In 2012, the Federal Government passed changes to the Family Law Act with the intention to increase the Court’s focus on family violence and safety issues relating to children and bring these to the fore in decision making about children.
AIFS has recently completed a review of the effect of these changes, focussing on some of the following questions:
To what extent have patterns in arrangements for post-separation parenting changed since the introduction of the family violence amendments, and to what extent is this consistent with the intent of the reforms?
Overall, there has been a slight increase in arrangements involving no overnight care for a father who has had family violence and safety concerns raised in relation to him.
In matters that proceed to trial, there has been an overall decrease in the number of cases where equal shared parental responsibility is ordered, from 51% to 40%.
Are more parents disclosing concerns about family violence and child safety to family law system professionals?
Family law clients are now more likely to be asked about safety concerns, both by legal practitioners and as part of the court process. However, 3 in 10 parents still reported not being asked about these concerns at all during their involvement with the family law system.

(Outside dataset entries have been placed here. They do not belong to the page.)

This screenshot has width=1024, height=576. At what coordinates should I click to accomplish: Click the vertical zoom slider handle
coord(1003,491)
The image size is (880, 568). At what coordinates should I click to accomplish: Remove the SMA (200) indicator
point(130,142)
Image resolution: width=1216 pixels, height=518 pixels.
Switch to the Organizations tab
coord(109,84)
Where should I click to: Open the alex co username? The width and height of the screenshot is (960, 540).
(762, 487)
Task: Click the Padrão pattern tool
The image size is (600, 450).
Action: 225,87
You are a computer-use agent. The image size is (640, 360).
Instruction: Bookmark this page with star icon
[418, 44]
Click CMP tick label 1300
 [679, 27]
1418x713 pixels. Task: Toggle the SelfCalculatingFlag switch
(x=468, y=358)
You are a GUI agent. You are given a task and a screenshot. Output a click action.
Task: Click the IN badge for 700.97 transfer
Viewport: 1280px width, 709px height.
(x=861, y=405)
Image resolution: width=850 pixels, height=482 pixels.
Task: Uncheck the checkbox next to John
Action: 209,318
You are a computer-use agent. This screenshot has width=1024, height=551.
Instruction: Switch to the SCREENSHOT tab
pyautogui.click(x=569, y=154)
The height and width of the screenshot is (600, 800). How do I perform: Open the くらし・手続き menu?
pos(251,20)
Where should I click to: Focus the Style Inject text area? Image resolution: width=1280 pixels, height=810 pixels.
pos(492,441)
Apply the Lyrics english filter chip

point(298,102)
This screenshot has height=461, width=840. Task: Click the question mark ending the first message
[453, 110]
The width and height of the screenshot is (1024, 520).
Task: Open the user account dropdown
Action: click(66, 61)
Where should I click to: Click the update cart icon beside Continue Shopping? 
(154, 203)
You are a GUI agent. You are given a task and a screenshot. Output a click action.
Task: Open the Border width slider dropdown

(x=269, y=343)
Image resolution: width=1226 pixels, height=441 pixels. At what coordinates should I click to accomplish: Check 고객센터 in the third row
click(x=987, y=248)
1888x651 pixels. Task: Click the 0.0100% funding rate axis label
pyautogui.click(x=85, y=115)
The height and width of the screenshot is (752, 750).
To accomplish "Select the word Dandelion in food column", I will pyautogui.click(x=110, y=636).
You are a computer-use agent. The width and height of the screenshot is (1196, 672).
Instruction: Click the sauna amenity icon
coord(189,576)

There has been a small increase in the level of reporting of family violence from both mothers and fathers. Mothers remain more likely to disclose violence or safety concerns and there has been a statistically significant increase in fathers reporting violence or safety concerns to lawyers.
Are there any changes in the patterns of service use following the family violence amendments?
Since the 2006 reforms there has been a decrease in reliance on formal services (FDR, lawyers, litigation) where family violence or safety issues were not involved. This is contrary to the previous introduction of cooperative services and reliance on formal services in these cases has continued to decrease.
After the reforms, more parents affected by emotional abuse reported using FDR as the main pathway for resolving parenting arrangements and more parents overall reported reaching agreement in relation to parenting arrangements in FDR (including people affected by family violence).
For those who did resort to the courts for resolution of their dispute, the reforms are associated with longer time frames in courts and other pathways for sorting out parenting arrangements for parents affected by family violence (although it’s unclear whether other factors such as availability of court resources may have contributed to delays).
Overall, the number of parenting applications made to courts does not seem to have changed as a result of the reforms.
Have there been any changes to the way in which services are delivered by lawyers?
Legal practitioners reported regularly asking their clients about family violence and safety issues.
A majority of lawyers also indicated that the reforms caused them to change their advice given in response to allegations of child abuse and family violence.
Have there been any changes to the way in which contested matters were determined by the courts?
The amendments do alter the legislative pathway applied by judicial officers although there practical impact in changing the outcome following a trial is limited, save where there is clear evidence of abuse or risk. Where the evidence of violence or risk of violence is ambiguous the judicial officers were still more likely to favour an approach that preserved and encouraged a relationship with both parents.
Have the family violence amendments had any other consequences?
The amendments do appear to have had an influence on allocation and availability of court resources, as follows:
- There has been an increase in Form 4 Notices of Abuse or Risk being filed, and a corresponding increase in pressure on child protection services required to respond to those notices.
- The prioritisation of matters involving family violence and child abuse has resulted in longer time frames for matters not involving these issues being listed for hearing.
- There are now longer time frames for resolution of court matters overall. being experienced.
Further, parents' views of the family law system have seen small improvements especially for those affected by emotional abuse, and to a lesser extent physical violence. They are now reporting slightly more satisfaction with the system. Fathers remain more dissatisfied than mothers overall.
The report writers were of the view that the reforms are generally affected practice and procedure in the way intended and have been positively received. The reforms are likely to continue to exert an influence in these areas over time.